(Records from a collection)
★ ★ ★

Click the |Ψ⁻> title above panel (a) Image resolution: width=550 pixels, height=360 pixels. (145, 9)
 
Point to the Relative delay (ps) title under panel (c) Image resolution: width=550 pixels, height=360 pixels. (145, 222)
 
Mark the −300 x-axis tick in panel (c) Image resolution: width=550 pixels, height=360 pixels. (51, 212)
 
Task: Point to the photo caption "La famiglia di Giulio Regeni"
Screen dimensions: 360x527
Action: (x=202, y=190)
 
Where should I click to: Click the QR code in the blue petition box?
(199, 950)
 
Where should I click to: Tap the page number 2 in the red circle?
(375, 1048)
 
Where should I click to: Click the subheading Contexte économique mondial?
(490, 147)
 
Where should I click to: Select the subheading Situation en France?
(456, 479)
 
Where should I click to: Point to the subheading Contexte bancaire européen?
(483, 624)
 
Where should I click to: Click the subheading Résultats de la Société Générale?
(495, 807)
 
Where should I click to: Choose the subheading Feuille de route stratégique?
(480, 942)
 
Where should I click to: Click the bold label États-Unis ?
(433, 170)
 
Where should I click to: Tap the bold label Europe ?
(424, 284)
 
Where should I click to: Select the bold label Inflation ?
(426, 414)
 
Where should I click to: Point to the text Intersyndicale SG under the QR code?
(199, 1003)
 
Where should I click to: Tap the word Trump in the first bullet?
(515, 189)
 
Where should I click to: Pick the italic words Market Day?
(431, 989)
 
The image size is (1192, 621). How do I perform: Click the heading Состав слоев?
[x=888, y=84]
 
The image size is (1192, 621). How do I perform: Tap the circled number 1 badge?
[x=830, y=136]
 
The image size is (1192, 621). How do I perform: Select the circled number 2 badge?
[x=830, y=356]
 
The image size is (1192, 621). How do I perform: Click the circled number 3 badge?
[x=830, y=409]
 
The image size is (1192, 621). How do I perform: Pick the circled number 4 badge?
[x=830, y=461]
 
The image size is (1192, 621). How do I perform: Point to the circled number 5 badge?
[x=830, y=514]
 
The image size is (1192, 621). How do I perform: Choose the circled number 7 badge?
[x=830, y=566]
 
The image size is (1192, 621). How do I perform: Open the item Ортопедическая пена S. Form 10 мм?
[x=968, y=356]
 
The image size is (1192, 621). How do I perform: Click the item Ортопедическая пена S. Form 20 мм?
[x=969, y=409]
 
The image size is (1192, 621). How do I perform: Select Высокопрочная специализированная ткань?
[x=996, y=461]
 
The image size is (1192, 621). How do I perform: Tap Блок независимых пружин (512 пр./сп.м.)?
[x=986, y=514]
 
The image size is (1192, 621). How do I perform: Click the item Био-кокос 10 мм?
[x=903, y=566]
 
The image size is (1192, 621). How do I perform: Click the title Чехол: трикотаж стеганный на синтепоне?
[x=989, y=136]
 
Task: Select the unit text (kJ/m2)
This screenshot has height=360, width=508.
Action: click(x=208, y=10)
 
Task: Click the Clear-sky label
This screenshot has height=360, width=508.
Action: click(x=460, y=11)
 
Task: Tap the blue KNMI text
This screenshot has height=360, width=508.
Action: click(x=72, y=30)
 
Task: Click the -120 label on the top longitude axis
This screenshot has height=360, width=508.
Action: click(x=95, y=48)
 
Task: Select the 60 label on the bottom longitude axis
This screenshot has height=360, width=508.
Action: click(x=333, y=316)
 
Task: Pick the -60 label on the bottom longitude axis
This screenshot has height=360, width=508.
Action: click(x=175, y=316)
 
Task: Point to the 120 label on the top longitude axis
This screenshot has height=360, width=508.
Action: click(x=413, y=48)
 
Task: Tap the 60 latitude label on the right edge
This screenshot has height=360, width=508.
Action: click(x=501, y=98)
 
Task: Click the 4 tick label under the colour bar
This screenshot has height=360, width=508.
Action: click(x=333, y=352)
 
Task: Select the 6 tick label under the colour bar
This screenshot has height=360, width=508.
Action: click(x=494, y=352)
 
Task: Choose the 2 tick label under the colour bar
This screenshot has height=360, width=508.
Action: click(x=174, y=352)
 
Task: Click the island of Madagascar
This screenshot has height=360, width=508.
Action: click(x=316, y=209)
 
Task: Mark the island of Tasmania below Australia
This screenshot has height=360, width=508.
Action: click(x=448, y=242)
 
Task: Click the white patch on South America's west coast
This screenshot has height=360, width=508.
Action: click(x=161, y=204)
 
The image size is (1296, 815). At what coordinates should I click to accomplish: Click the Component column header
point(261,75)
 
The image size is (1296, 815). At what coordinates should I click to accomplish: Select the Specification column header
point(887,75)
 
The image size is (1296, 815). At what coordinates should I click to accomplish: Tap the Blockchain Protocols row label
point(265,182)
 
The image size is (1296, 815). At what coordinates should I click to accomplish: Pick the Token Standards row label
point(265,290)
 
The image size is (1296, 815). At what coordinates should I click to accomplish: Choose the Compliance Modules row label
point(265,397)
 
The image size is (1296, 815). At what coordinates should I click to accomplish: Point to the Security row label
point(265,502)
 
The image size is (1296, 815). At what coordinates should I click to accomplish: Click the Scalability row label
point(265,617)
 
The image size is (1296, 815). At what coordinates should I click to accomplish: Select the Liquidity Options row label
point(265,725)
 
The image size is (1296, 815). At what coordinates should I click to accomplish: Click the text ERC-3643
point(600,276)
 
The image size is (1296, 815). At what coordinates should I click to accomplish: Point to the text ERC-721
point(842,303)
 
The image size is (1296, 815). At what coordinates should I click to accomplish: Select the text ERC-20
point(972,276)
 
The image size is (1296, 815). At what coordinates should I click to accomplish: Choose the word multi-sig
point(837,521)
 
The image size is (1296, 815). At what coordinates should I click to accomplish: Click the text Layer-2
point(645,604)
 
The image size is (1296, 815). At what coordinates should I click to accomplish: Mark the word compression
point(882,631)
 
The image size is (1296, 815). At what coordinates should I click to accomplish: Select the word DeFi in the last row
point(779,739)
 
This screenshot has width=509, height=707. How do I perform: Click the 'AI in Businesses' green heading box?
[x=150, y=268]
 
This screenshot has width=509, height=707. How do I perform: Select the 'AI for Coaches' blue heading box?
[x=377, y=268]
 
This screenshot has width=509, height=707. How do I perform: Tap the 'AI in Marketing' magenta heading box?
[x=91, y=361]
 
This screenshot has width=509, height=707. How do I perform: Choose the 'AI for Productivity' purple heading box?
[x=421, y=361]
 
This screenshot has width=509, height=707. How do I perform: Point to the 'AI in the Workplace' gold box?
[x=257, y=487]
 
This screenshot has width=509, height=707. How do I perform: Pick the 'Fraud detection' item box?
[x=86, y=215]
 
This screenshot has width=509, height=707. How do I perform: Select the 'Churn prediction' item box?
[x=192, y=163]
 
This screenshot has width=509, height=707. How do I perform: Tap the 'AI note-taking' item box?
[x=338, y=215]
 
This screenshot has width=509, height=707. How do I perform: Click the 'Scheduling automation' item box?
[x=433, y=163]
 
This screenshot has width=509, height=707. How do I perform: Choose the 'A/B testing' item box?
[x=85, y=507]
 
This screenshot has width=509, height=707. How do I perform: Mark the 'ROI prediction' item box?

★ ★ ★

Task goal =
Identify every line in the listing above that contains the string "pixels", treating uppercase and lowercase as distinct, and copy each such line in full.

Response to this exercise =
Click the |Ψ⁻> title above panel (a) Image resolution: width=550 pixels, height=360 pixels. (145, 9)
Point to the Relative delay (ps) title under panel (c) Image resolution: width=550 pixels, height=360 pixels. (145, 222)
Mark the −300 x-axis tick in panel (c) Image resolution: width=550 pixels, height=360 pixels. (51, 212)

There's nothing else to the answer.